● EXTRACTED RECORDS
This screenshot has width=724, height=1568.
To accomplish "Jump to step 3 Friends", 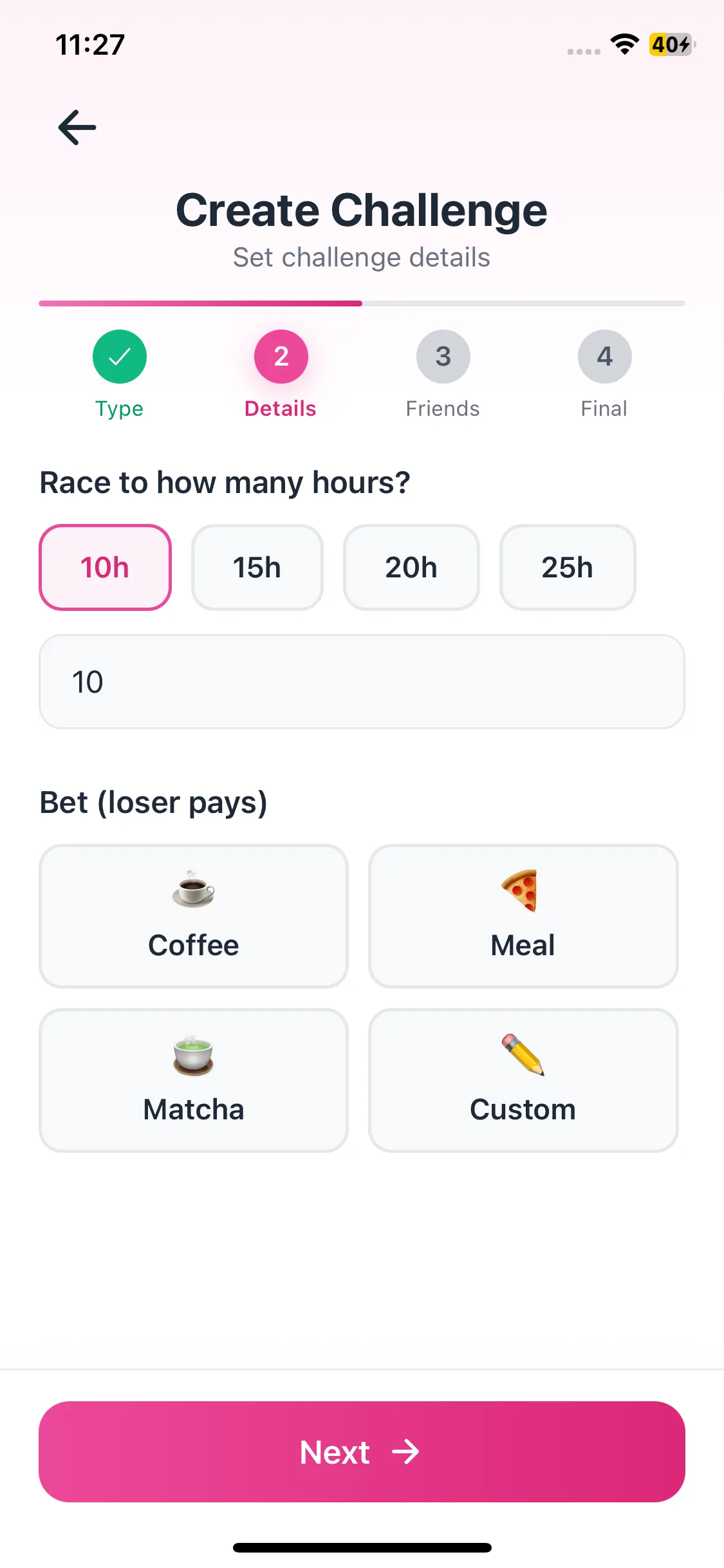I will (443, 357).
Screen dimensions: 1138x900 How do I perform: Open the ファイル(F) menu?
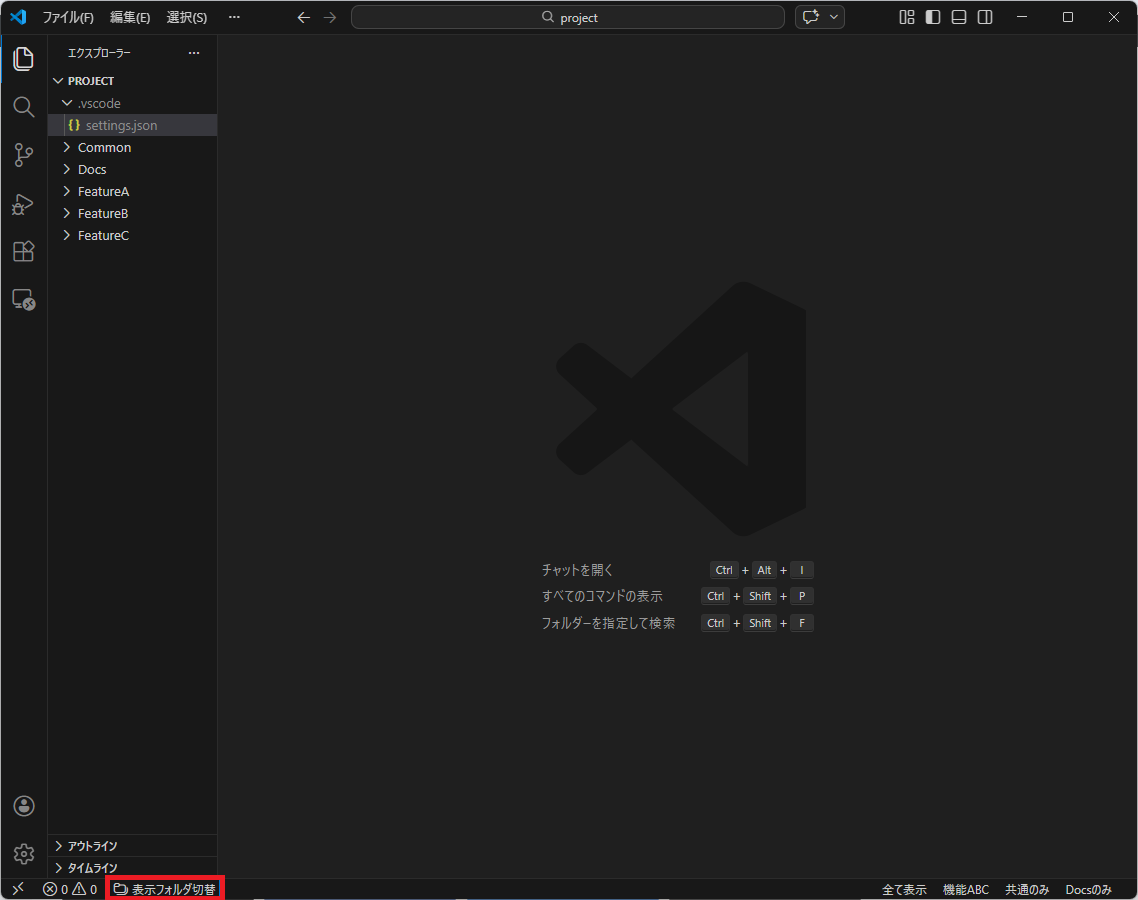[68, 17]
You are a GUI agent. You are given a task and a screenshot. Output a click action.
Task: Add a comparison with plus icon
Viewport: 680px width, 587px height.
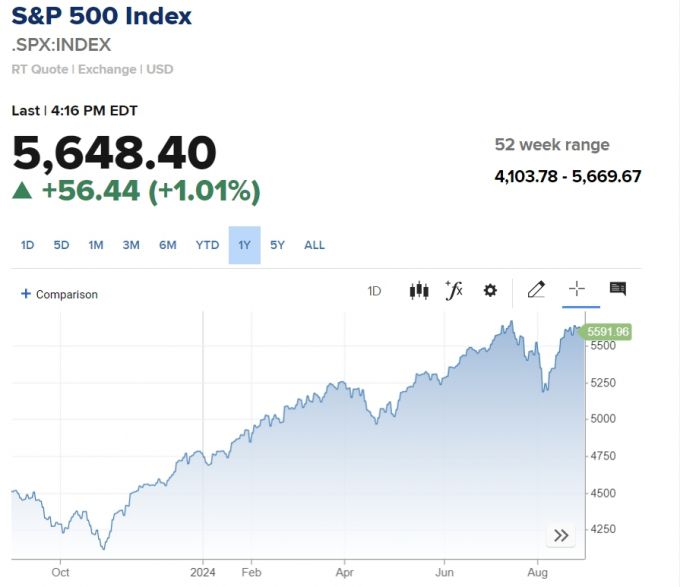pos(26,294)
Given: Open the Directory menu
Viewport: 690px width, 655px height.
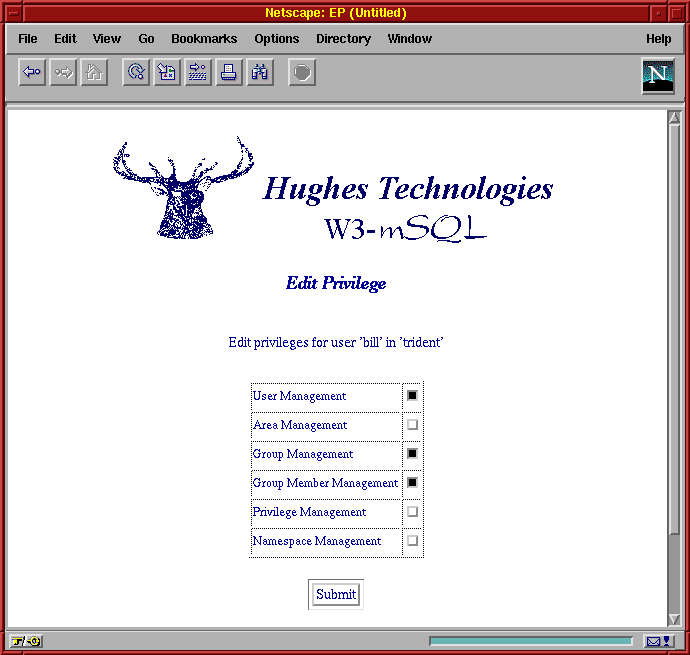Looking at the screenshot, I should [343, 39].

● REQUEST
Repeat the material word for word, beginning at the line that contains "Given: Open the Directory menu" and continuing through the last line of the material. Leave the pictures out of your copy.

● WRITTEN ANSWER
Given: Open the Directory menu
Viewport: 690px width, 655px height.
Looking at the screenshot, I should [343, 39].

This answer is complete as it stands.